-- Task prompt --
Can you convert the lines below, starting at the line containing "You are a computer-use" and ending at the line containing "This screenshot has width=639, height=527.", into a JSON list of strings with one string per line, skipping blank lines and leaving out the pictures?

-- Dataset extract --

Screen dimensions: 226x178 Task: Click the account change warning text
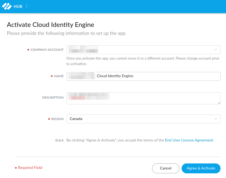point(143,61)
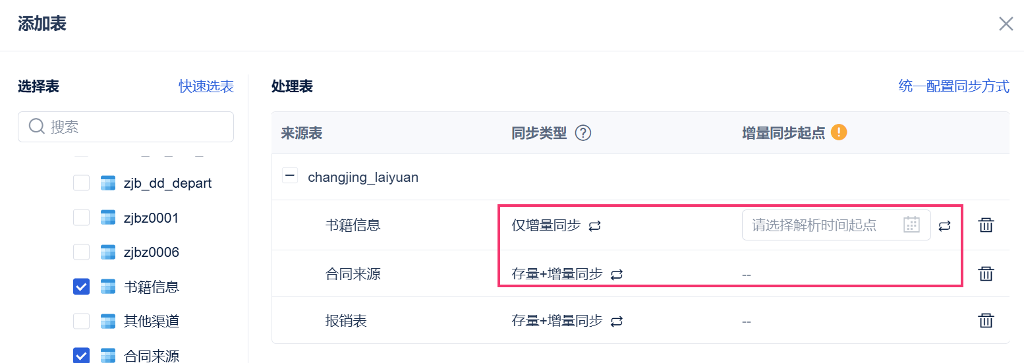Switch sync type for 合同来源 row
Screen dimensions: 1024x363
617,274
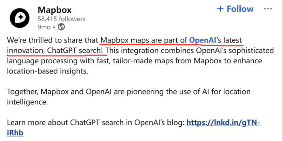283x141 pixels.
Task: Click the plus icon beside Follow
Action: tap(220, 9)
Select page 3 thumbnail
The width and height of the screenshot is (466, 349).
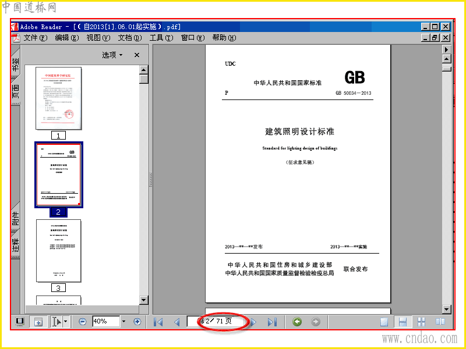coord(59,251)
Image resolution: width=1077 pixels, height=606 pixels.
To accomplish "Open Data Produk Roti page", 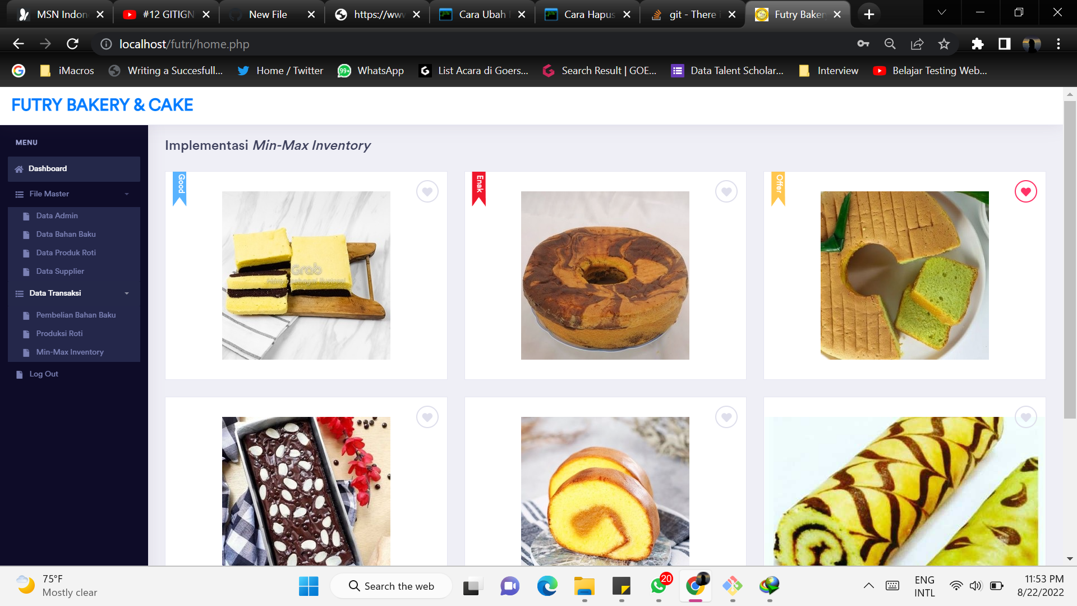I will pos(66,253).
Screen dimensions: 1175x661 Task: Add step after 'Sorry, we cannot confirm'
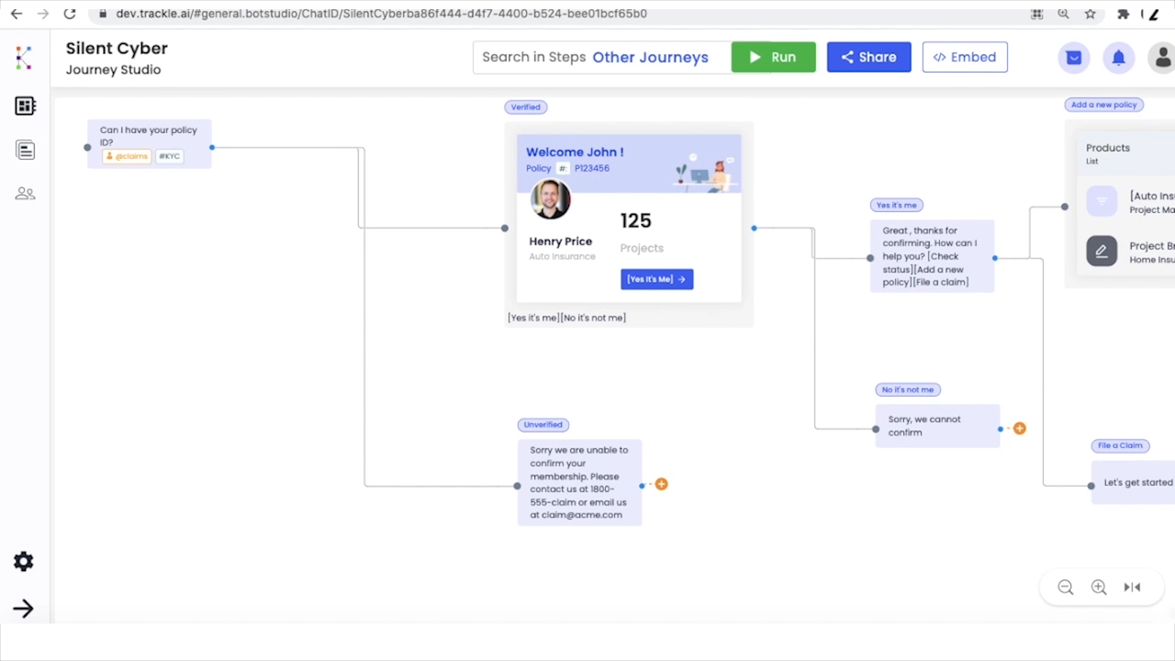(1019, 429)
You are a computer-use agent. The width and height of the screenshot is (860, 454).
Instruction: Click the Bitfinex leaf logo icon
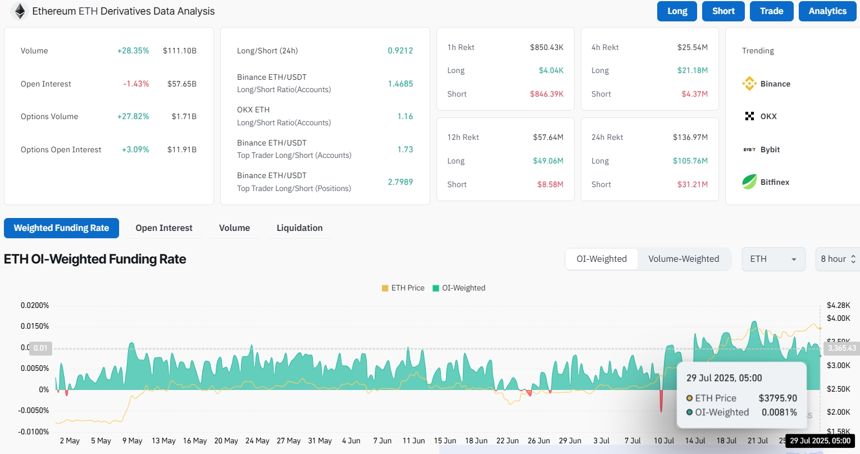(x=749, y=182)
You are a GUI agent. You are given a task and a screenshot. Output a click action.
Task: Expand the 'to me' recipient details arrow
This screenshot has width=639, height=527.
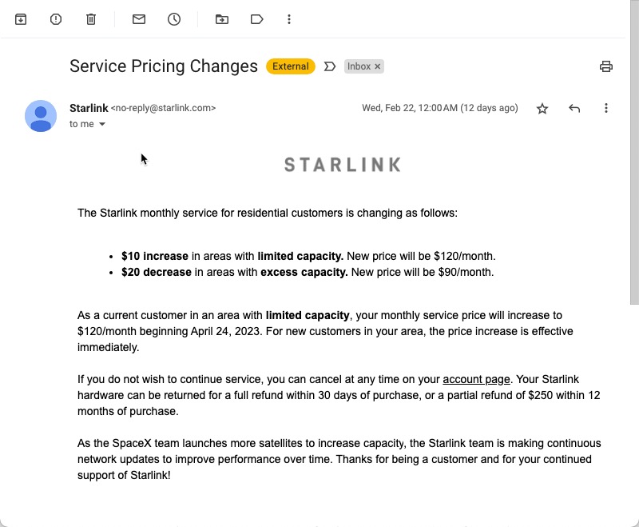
---
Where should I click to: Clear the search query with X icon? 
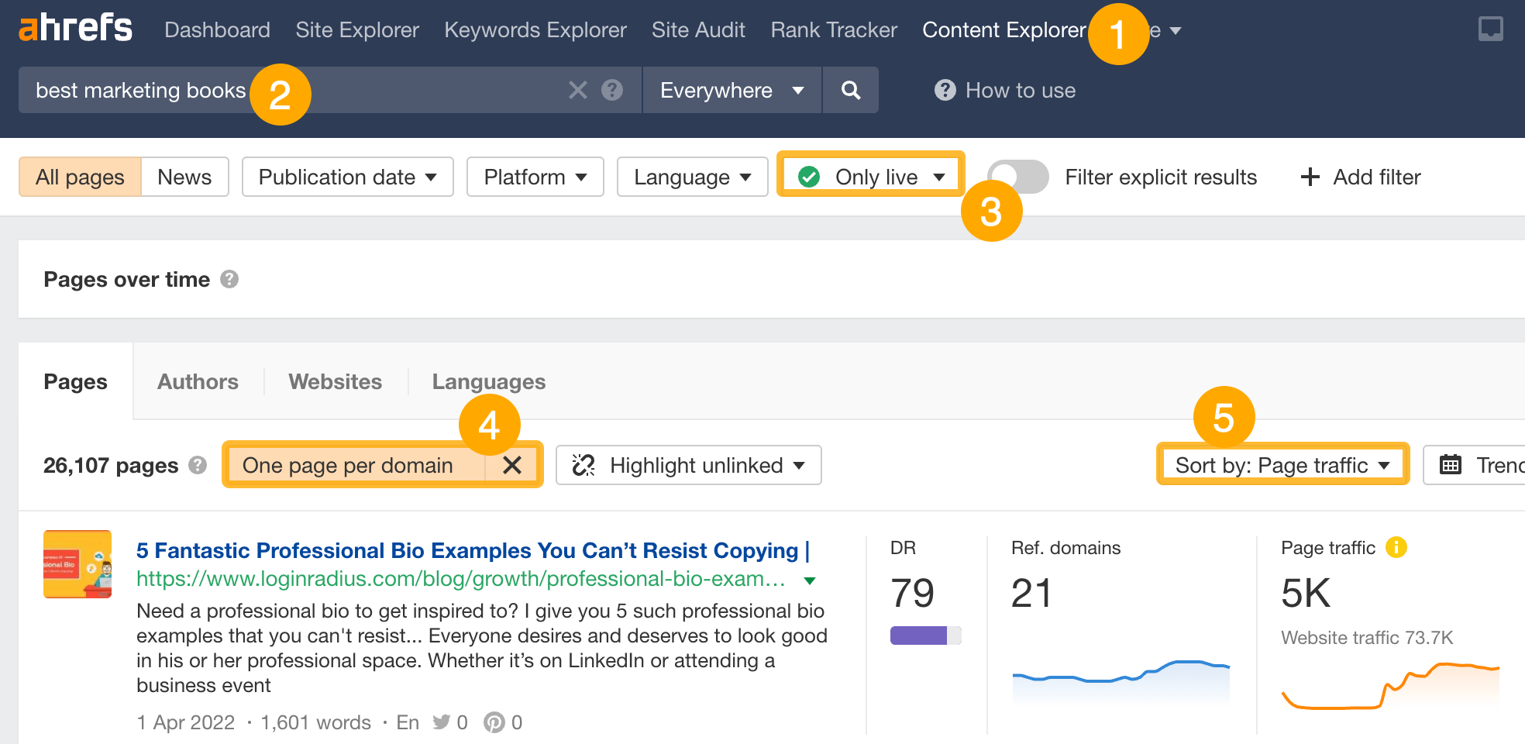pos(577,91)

-- Task output --
[
  "You are a computer-use agent. The width and height of the screenshot is (860, 454).",
  "Instruction: Click the Bitfinex leaf logo icon",
  "(x=749, y=182)",
  "You are a GUI agent. You are given a task and a screenshot. Output a click action.",
  "Task: Expand the 'to me' recipient details arrow",
  "This screenshot has width=639, height=527."
]